La capacité à effectuer cette « transformation génétique » est permise par l’expression transitoire de gènes précis (Dagkessamanskaia et al., 2004; Weyder et al., 2018; Johnston et al., 2020), sous forme de protéines (Claverys et al., 2009).
L’équipe compétence et transformation du pneumocoque étudie sur le plan fondamental ce mécanisme particulier d’échanges de gènes appelé « transformation naturelle », avec pour objectif de retrouver quels sont les gènes et protéines acteurs de la transformation et de visualiser sous le microscope son exécution dans des cellules vivantes du pneumocoque. Ce défi expérimental a mobilisé l’utilisation de microscopes de dernière génération (voir frise de la microscopie) et la capacité à modifier et tracer en temps réel par fluorescence ces mécanismes au niveau de cellules individuelles.
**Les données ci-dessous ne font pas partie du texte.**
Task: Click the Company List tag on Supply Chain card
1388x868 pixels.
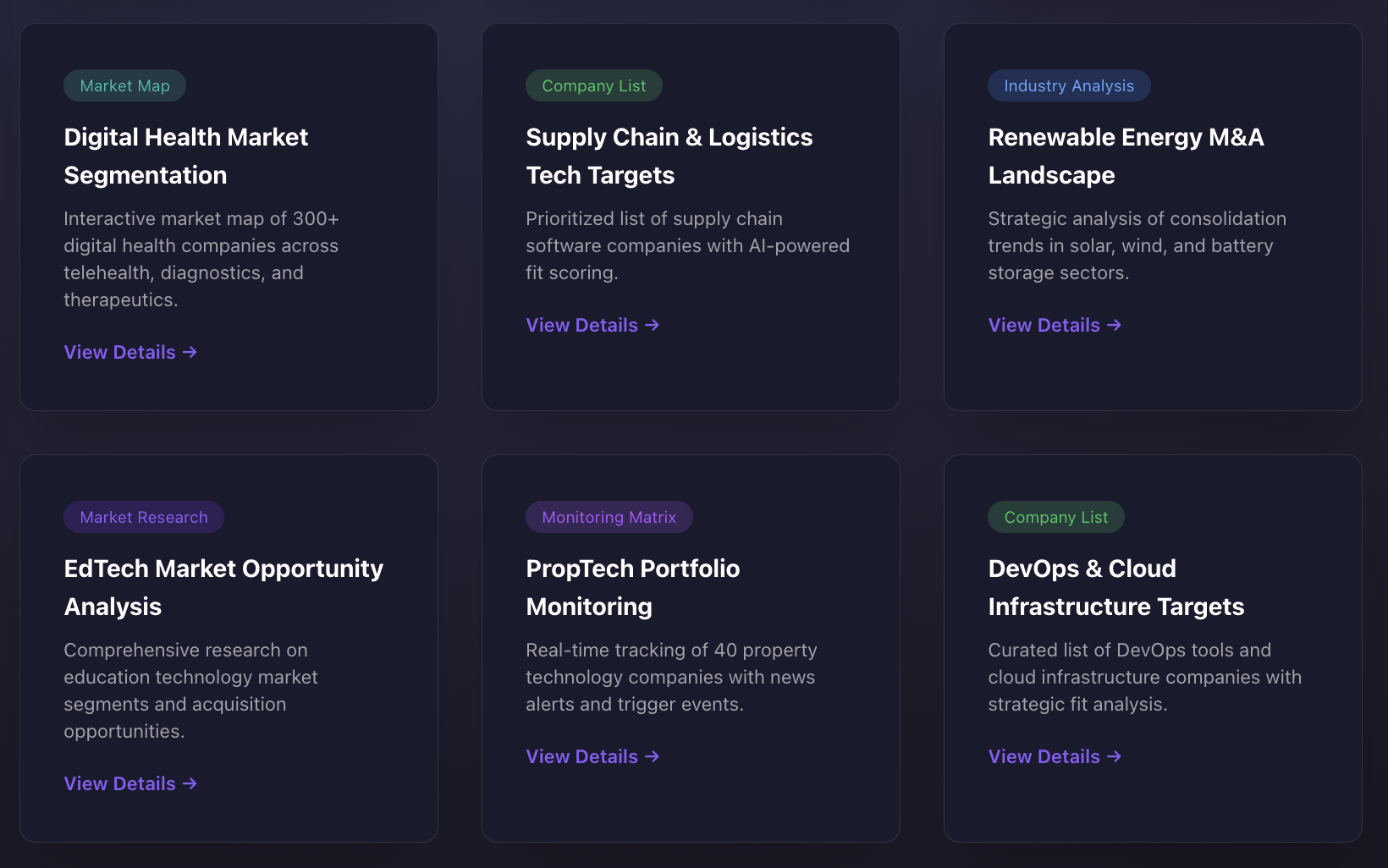Action: (x=593, y=85)
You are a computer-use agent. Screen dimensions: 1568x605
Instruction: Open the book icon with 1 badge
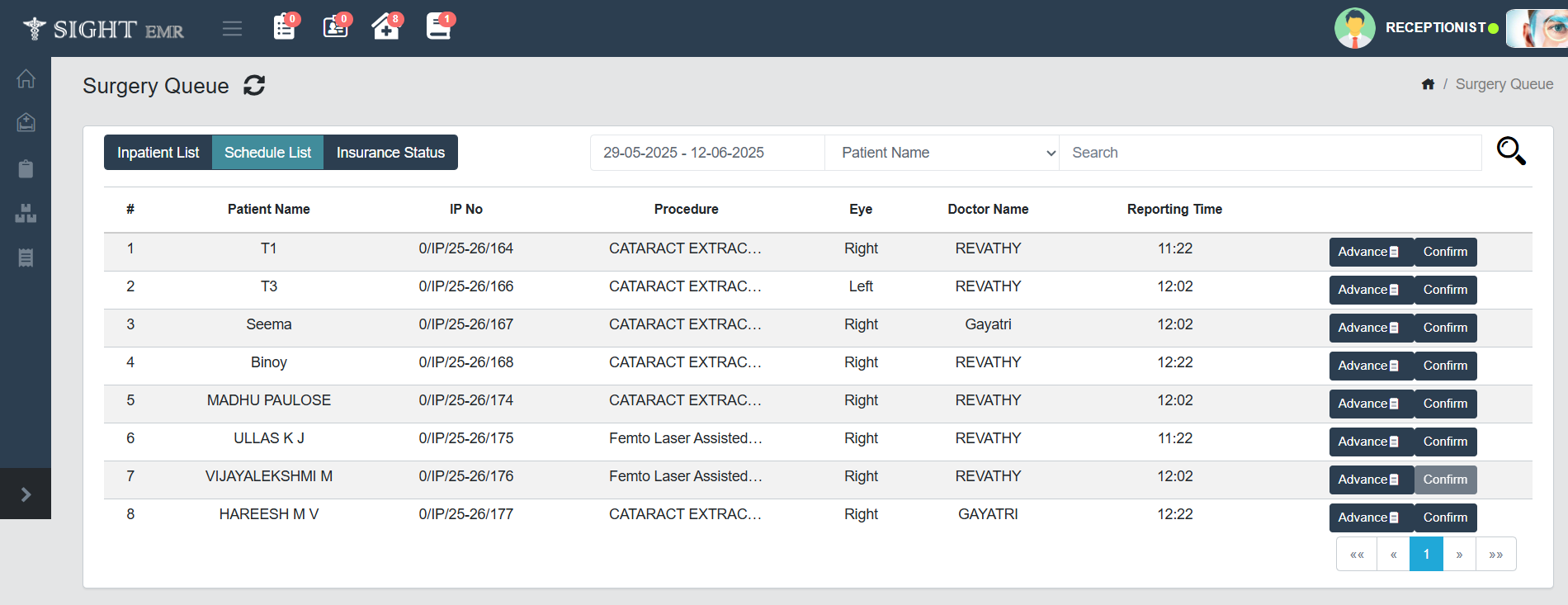coord(438,27)
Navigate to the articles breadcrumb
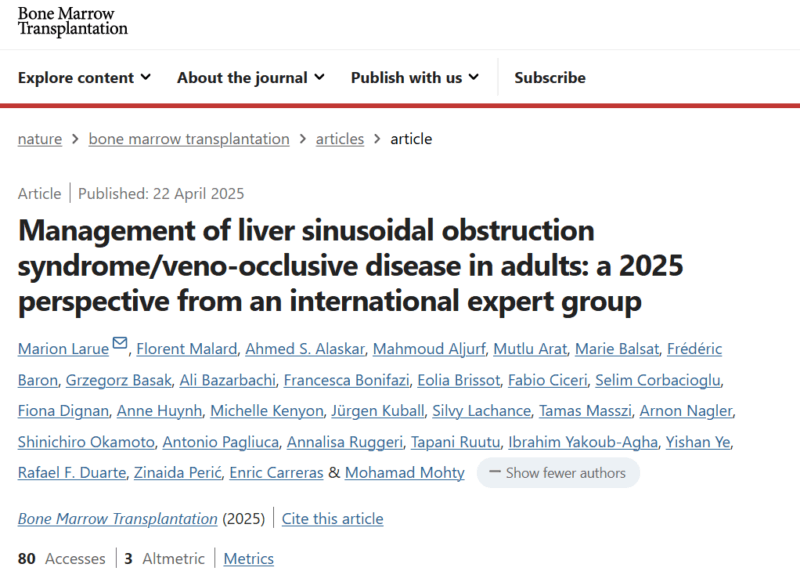This screenshot has height=582, width=800. pyautogui.click(x=340, y=139)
Transformation naturelle du pneumocoque.
Des signaux environnementaux peuvent déclencher l’apparition de la compétence naturelle dans une cellule de pneumocoque. Une fois compétentes, les cellules peuvent capturer de l’ADN étranger. Cet ADN est capturé au milieu de la cellule (foci rouges). Après avoir été capturé, l’ADN est transféré à une nucléase (protéine qui dégrade l’ADN) qui va dégrader un brin de l’ADN capturé. L’ADN simple brin restant est transféré à travers la membrane dans le cytoplasme de la cellule. Après internalisation, l’ADN est recouvert de protéines qui vont le protéger d’autres nucléases. Il constitue alors un réservoir d’ADN et pourra être intégré dans le chromosome bactérien par recombinaison homologue.
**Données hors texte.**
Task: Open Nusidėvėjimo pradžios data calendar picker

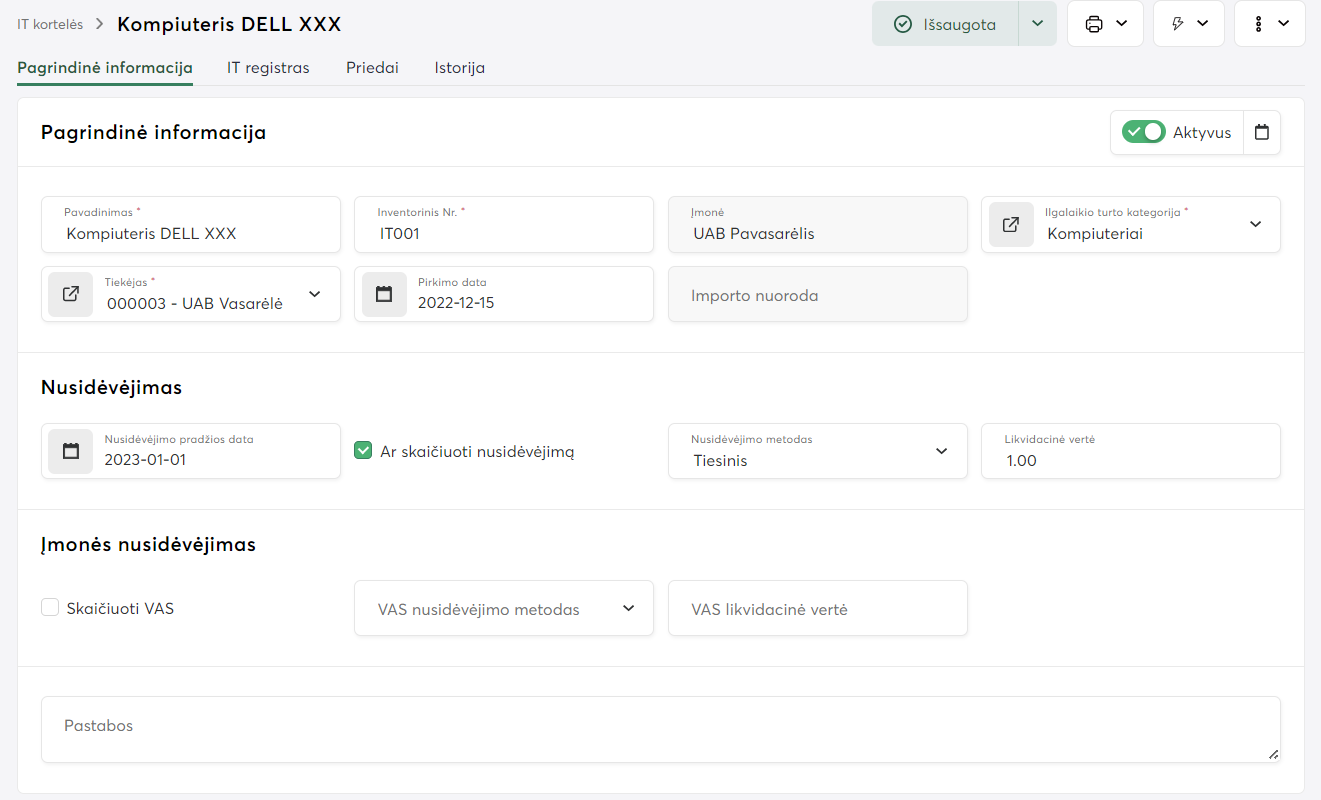Action: tap(70, 451)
La transformation naturelle est entièrement pilotée par la cellule receveuse. Elle consiste en la capture et l’internalisation d’ADN exogène, suivi de son intégration dans le génome. Certaines espèces bactériennes ont développé la propriété de tuer leur congénère afin de s’emparer de leur ADN et, ainsi, de brasser leur patrimoine génétique (Guiral et al., 2005; Claverys and Håvarstein, 2007; Claverys et al., 2007). Cette propriété de fratricide associée à la transformation caractérise le pneumocoque, bactérie commensale de la sphère ORL de l’homme qui peut être responsable dans certaines conditions d’infections pulmonaires ou de méningites mortelles.

Un exemple de détection directe de transfert horizontal au microscope. La transformation de L’ADN marqué en rouge permet ici la production d’une structure verte dans les cellules.